### Directive A:
Name every group that the essay on Fed policy says has wrongly called for a return to fiscal responsibility.
### Directive B:
In the essay on Fed policy, what does Figure 1 compare?
### Directive C:
Quote the essay on Fed policy word for word, everything from "Ironically, the Fed" down to "by constraining demand.".

Ironically, the Fed imposes tight policy because it wrongly believes that inflationary pressures result from excessive demand, even though the economy chronically operates well below capacity. Indeed, Powers argues that the greater the leakages, the higher the price level, hence, when the Fed tightens it actually puts upward pressure on prices. In his view, the economy has not been supply constrained, at least in the postwar era, so there has been no reason to fight inflation by constraining demand.
All of this goes against the conventional wisdom. Powers might be dismissed as a crank, as someone who simply does not understand economics. While I do find most of his analysis of monetary policy somewhat confusing, I agree with the general conclusions. What I will do in this note is to concur on two main points:
1. the US economy suffers from chronic inadequate demand, and has rarely been subject to any significant supply constraints—whether of productive capacity or of labor;
2. and leakages have been the cause of the demand constraints
However, I do not believe that Fed policy normally has a huge impact on the economy, and for that we should be eternally grateful given how misguided it has been. This is the major disagreement I would have with Powers and other critics of the Fed. I could go even further and argue that we really do not know whether restrictive policy by the Fed actually reduces aggregate demand—and whether lower interest rates stimulate demand—but that would take us too far afield.
Fiscal policy is the primary way in which government impacts the economy, and, unfortunately, it has become increasingly misguided in ways that many do not understand—especially during the Bush dynasty era in which populists, leftists, and the Democratic party have wrongly advocated a return to what they call fiscal responsibility. Thus, rather than focusing on monetary policy failings as the cause of demand slack, I highlight the role played by fiscal policy.
Let me begin with my argument that the US economy, as well as the economies of all the other major nations, have suffered from demand constrained growth. Figure 1 compares the per capita inflation-adjusted GDP growth of the major developed nations—indexed to 100 in 1970. Note the relatively rapid growth of Japan.

### Material shown:
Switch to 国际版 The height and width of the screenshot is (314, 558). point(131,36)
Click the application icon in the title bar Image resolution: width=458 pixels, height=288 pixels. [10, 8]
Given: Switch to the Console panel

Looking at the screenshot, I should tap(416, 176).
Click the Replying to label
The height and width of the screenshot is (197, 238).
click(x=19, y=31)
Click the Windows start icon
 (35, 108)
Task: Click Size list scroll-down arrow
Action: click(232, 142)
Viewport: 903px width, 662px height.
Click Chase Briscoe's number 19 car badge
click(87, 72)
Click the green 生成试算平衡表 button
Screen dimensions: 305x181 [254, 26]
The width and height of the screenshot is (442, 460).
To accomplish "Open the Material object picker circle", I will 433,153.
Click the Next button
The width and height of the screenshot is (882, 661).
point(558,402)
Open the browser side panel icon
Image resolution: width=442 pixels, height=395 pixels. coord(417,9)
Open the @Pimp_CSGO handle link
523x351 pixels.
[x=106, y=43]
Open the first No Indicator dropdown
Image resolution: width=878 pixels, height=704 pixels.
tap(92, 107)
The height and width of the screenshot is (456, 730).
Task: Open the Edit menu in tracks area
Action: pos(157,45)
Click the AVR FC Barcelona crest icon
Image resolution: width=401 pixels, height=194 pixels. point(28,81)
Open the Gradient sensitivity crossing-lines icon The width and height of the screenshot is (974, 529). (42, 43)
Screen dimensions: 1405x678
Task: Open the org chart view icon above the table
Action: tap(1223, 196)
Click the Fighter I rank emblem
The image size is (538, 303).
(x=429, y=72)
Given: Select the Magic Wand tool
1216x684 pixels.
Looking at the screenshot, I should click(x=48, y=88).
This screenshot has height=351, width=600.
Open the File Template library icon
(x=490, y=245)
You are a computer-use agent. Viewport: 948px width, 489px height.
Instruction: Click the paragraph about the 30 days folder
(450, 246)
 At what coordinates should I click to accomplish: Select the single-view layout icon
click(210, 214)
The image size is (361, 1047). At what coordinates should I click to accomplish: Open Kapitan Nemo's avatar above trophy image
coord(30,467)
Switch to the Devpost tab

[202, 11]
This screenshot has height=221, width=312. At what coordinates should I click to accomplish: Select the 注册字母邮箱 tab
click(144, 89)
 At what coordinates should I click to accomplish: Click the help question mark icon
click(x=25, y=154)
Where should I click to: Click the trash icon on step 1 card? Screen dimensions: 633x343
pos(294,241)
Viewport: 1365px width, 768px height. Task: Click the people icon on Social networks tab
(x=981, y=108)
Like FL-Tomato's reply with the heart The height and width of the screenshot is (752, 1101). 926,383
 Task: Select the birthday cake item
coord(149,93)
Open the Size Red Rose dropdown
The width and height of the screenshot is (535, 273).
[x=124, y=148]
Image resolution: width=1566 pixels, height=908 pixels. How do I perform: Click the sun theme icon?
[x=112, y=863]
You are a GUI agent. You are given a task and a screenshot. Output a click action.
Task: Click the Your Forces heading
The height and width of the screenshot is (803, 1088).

### Task output A:
populists, leftists, the Democratic party

### Task output B:
It compares the per capita inflation-adjusted GDP growth of the major developed nations, indexed to 100 in 1970.

### Task output C:
Ironically, the Fed imposes tight policy because it wrongly believes that inflationary pressures result from excessive demand, even though the economy chronically operates well below capacity. Indeed, Powers argues that the greater the leakages, the higher the price level, hence, when the Fed tightens it actually puts upward pressure on prices. In his view, the economy has not been supply constrained, at least in the postwar era, so there has been no reason to fight inflation by constraining demand.